> _Task prompt_: Rewrite the items as a Markdown table with the columns "Row" and "Entry", numbering each row and omitting blank lines. Begin at the line that contains "Image resolution: width=826" and stop after the line that contains "(1219, 645).".

> _Exercise inputs_:
◇ ◇ ◇ ◇ ◇

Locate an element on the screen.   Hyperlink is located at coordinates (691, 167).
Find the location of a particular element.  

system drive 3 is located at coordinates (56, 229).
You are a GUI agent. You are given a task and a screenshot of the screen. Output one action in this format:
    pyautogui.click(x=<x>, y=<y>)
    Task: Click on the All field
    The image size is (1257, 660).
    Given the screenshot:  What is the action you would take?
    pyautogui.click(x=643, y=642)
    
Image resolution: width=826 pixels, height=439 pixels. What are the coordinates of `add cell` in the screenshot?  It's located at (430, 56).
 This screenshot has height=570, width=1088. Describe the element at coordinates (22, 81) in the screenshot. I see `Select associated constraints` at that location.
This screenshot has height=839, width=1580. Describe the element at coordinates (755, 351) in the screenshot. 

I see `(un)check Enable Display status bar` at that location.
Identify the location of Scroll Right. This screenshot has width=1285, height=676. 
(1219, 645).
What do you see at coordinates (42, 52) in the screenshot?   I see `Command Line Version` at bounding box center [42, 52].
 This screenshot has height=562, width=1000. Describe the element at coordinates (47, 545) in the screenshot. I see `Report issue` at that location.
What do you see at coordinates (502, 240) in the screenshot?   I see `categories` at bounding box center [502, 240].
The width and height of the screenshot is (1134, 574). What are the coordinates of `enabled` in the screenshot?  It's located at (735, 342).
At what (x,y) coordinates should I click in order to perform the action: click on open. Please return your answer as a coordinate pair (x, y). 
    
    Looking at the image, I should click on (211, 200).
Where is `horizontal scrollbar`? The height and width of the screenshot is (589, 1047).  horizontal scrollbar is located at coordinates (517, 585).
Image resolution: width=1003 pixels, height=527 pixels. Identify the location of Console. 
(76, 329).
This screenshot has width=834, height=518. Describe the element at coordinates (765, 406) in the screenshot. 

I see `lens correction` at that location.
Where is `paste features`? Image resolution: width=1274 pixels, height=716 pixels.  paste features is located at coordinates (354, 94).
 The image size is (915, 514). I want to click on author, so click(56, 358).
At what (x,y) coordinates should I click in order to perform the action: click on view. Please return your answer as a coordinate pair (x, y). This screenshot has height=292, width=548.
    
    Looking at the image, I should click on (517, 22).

◇ ◇ ◇ ◇ ◇

> _Task output_:
| Row | Entry |
|---|---|
| 1 | Image resolution: width=826 pixels, height=439 pixels. What are the coordinates of `add cell` in the screenshot?  It's located at (430, 56). |
| 2 |  This screenshot has height=570, width=1088. Describe the element at coordinates (22, 81) in the screenshot. I see `Select associated constraints` at that location. |
| 3 | This screenshot has height=839, width=1580. Describe the element at coordinates (755, 351) in the screenshot.  |
| 4 | I see `(un)check Enable Display status bar` at that location. |
| 5 | Identify the location of Scroll Right. This screenshot has width=1285, height=676.  |
| 6 | (1219, 645). |